The concentration of young people in East Windsor, despite the proportionality of that area, is likely the reason that the 518X was created with something like 1,500 riders a week going to the Mall or St Clair College. The potential implications of this are interesting to consider.
The other block of data that arrived was on the type of dwellings that are in a community. A couple of things to keep in mind, these are dwellings that are inhabited not what is being built. What it does show is where do people actually inhabit at the time of the Census.
What jumps out at me is the growth in single detached homes in Windsor and Lakeshore accounting for over 50% of the regions change.
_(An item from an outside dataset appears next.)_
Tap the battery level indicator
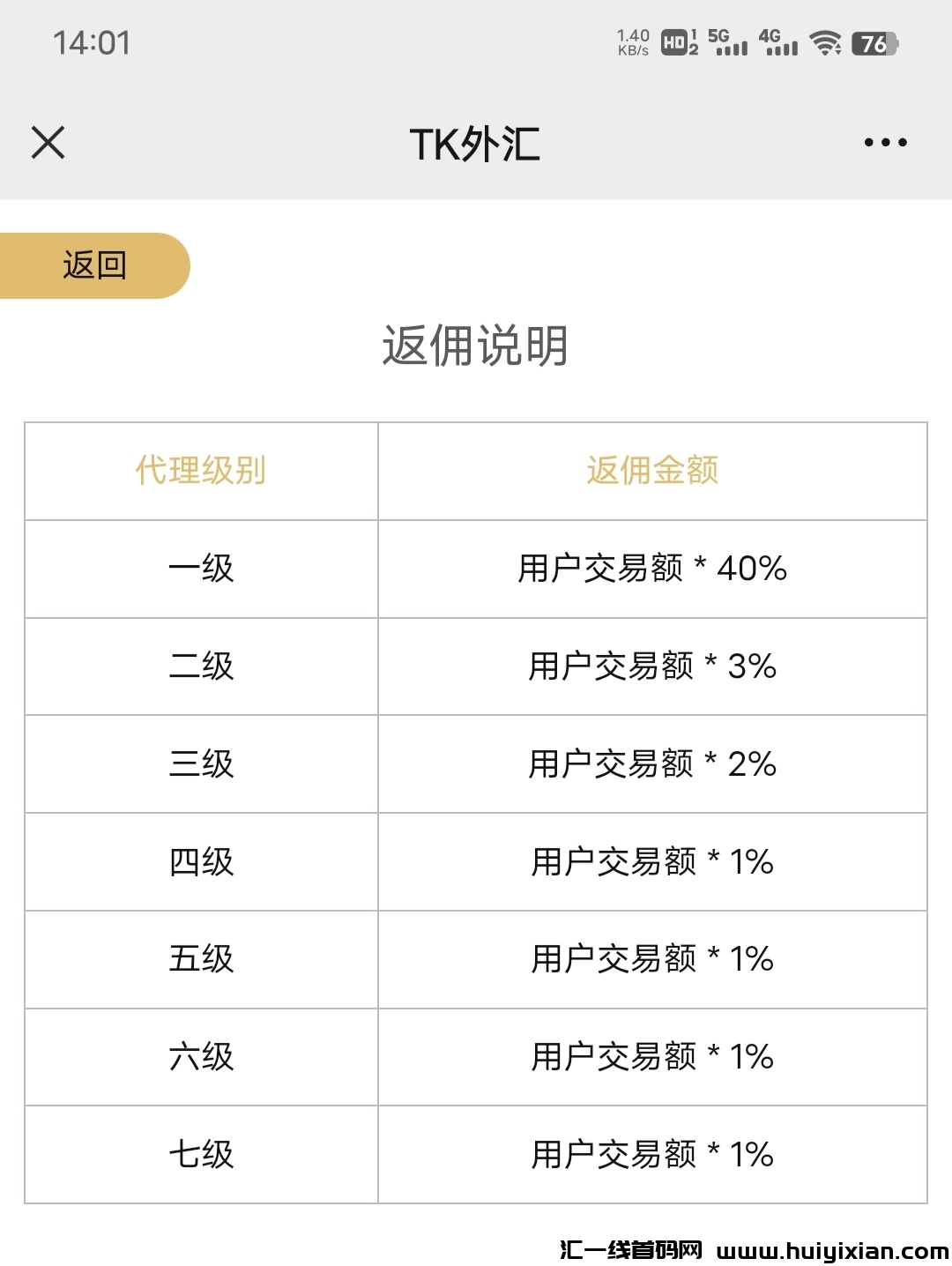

Windsor obviously also account for the majority of larger apartment buildings (which includes condos). I am really not sure what is happening with the decline of small apartments in Tecumseh, I can’t think of a major building being torn down so it is likely small apartments or individuals units moving out of supply.
Beyond the type of housing, the number of people in households was also released. Region wide only about 23.8% of households have 4 or more people in them, and the average household size being 2.5 people in Essex County.
The census of agriculture is often the forgotten part of the census – the number of soybean farms in a region or province usually doesn’t grab headlines. The one item from this Census of Agriculture that did grab headlines was the story that Ontario is losing 319 acres of land per day to development. The first question we have to ask is what is happening here locally. Over the last 3 Census here is what the number of farms and acreages look like for Essex County.
There are many takeaways from the longitudinal table above is how each type of farm and their numbers in our region impact it. One of the reasons for the variation is the response rate to the Census of Agriculture that sees a number farm types suppressed in the data a Census Division (county) level.
The actual number of farms is 1,594 in Essex County but not all of these farms have land in production for crops/live stock etc. So when you see variation in farms and acreage it isn’t solely because it is being paved over, but it is land and farms, entering and exiting active production. As an example there over 8,400 acres of woodland and wetlands on agricultural land in Essex County. Odds are that land will never be productive but it is captured in this data.
The next Census release is out July 13th and featured a new method to measure poverty in Canada. Lucky for you, I will be talking about this on the next Mean, Median and Moose where I will talking about how we calculate poverty in Canada which should be out before than!
This will be a seminal conversations in our community. We were the highest child poverty City in Canada after the last Census. If by changing how we measure “who is poor” there are suddenly fewer poor people we have to think about those who are living, a few dollars or more above that arbitrary threshold, they are not measurably better off. I hope to have a quick turn around on this data, but my busy “lifestyle” may get in the way.